ところで、「旅に誘われ」と申しましたが、実は前回の更新のあとラスベガスに行っておりました。

「エンターテインメントの都」と名高いラスベガス、噂に違わぬ熱い街でした。砂漠の真ん中にあるからとかそう言う意味だけじゃなくて。

楽しむ方も、楽しませる方も全身全霊全力投球。何をするにも豪快でパワフル。


このエネルギッシュなところはわずかなりとも見習いたいと思った次第。

さあ、憂さ晴らしと充電が済んだらまた稽古に励みましょうか。

2013年3月17日日曜日

春の訪れ




暖かい日と寒い日とが繰り返しやってくるのでつい体調を崩しがちですが、我らが水島道場はいつに変わらぬ顔ぶれでなによりです。

寒いとは言っても、1月や2月の頃のように足下から這い上がるような底冷えはもうなりを潜めて、足袋がなくても普通に稽古ができる良い季節がやってきました。

少年老い易く学成り難し、という言葉があり、また光陰矢の如しと言い、気が付けばここに移って早6年。
その時間の分だけ進歩があったかと省みると、何とも自信がありません。5段の審査が確か再来年。それまでに十分な進歩が見られるように、もっと稽古に励まねばなりますまい。

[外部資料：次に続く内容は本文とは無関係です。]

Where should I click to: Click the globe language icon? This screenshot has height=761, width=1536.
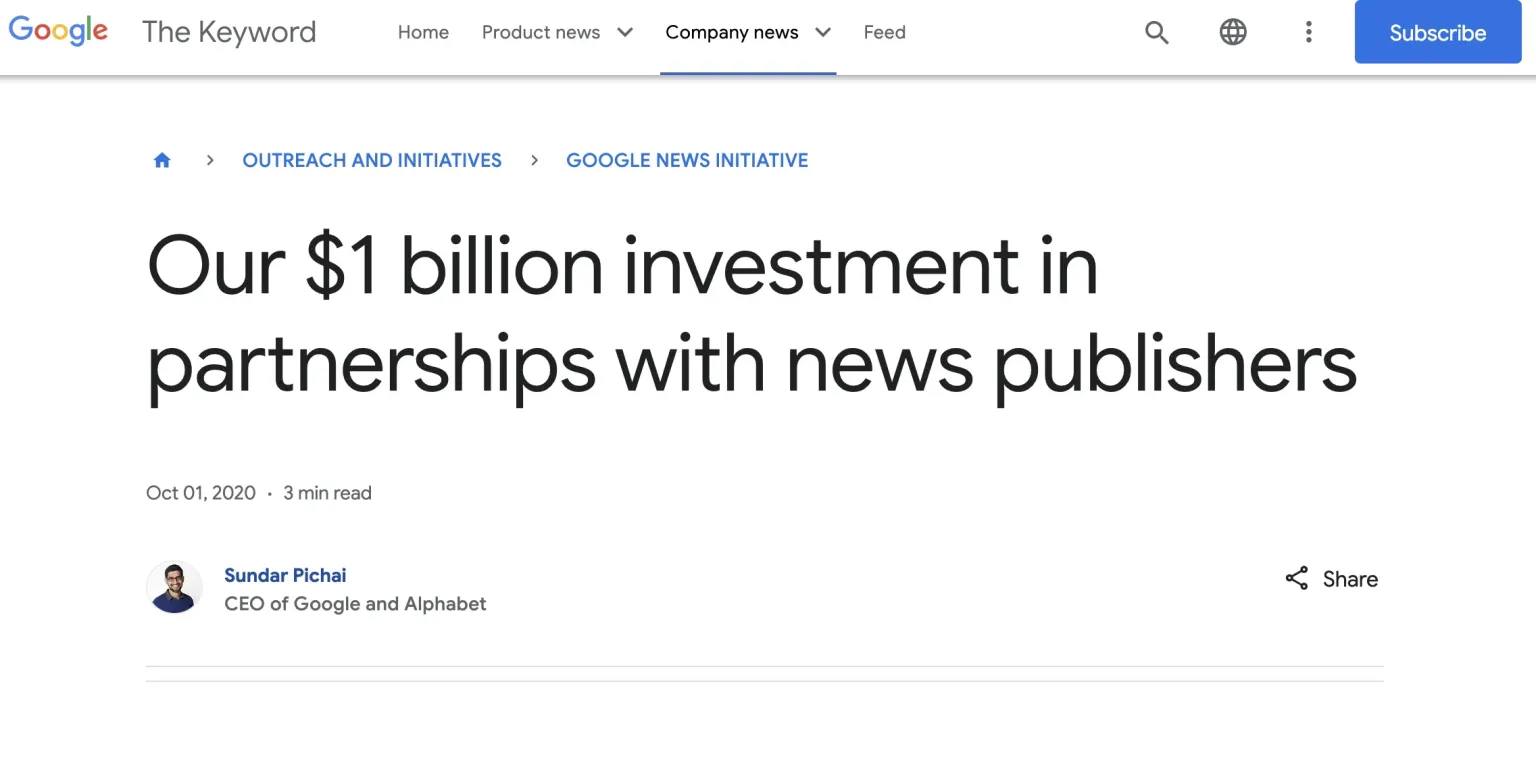(1233, 32)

さしあたっては、しばらく基本的な部分に身を入れてみたいと思います。

足の運び、構えの形、打った位置、太刀の切り付け・切り下ろし…。先は険しく長うございます。

2013年3月10日日曜日

杖道・杖術について:奥義のこと

ご無沙汰です。

更新が少ないのは
・時間がない
・ネタがない
・やる気がない
のどれか、またはすべてです。どうぞお察しください。

前回の更新はなんとも寒々しい写真付きでしたが、今週は打って変わって春そのもののうららかな陽気。稽古がはかどる季節になりましたが朝寝もはかどって困ります。


さて、今回は奥義の話。
現代武道たる杖道には奥義というものはありませんが、杖道の源流である神道夢想流杖術には奥義にあたる型があるそうです。

稽古をつんで熟達すると「免許」が下されますが、免許を得てから順に伝授される五つの型「五夢想の杖」がそれ。型の名前は
・闇打
・夢枕
・村雲
・稲妻
・導母
だそうです。すべての伝授が終わると「免許皆伝」ですね。

あるとき、免許皆伝でいらっしゃる冨永先生は仰いました。
「奥義というのはまぶたの裏にあるようなもの。みんな遙か遠くにあると思い込んで一生懸命あちこち探すけれど、実はすぐそこにあるのに見えていないだけ。」

すぐそこにあるものを得るために誰もが長く厳しい研鑽を積まねばならないということは、なんとも皮肉なお話です。



ところで、型の名前ってほとんどは技の様子や打突の部位を表したものですけれど、極意の名前は特にどれもが抽象的でかつ印象的。なかでも最後の導母(どうぼ)は異彩を放っています。
いつか目にすることができるといいなあ。